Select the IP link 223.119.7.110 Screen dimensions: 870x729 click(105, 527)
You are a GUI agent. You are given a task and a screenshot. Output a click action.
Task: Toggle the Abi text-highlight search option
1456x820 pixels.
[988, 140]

...

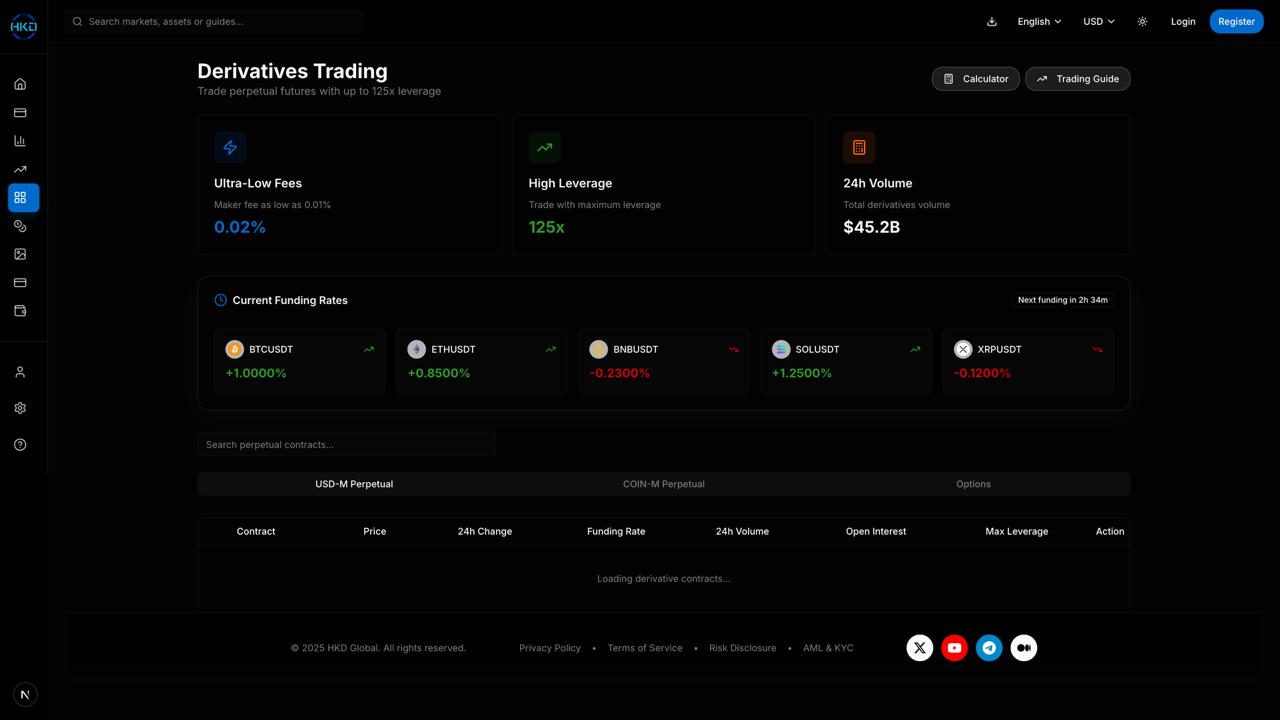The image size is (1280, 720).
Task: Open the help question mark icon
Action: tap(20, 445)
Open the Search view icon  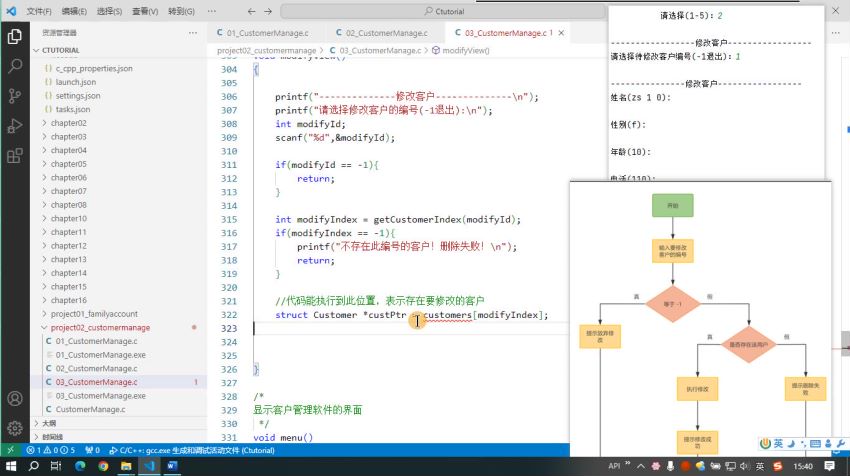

...

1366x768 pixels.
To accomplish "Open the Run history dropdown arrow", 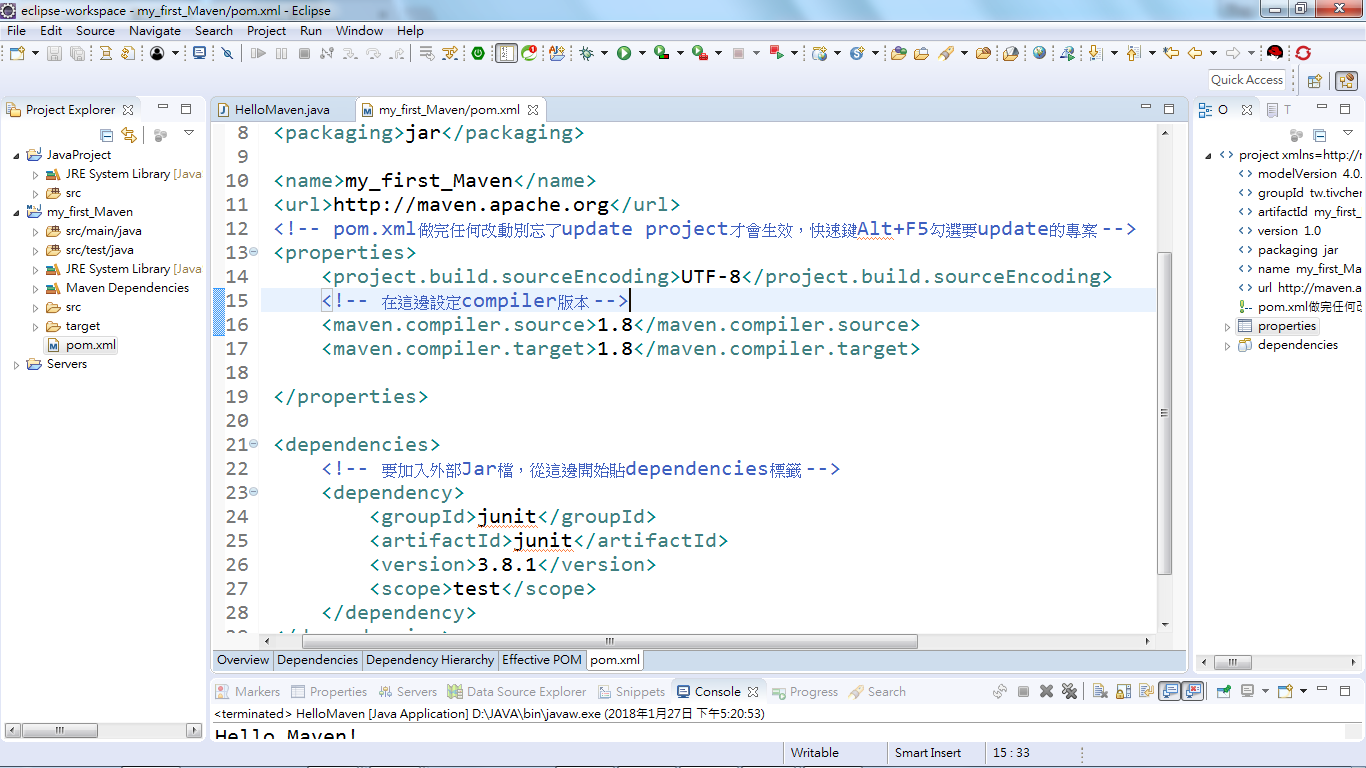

» Exercise:
Locate every line in the data above that contains the string "click" and copy each of those lines in full.

» Output:
Select the IP link 223.119.7.110 Screen dimensions: 870x729 click(105, 527)
You are a GUI agent. You are given a task and a screenshot. Output a click action.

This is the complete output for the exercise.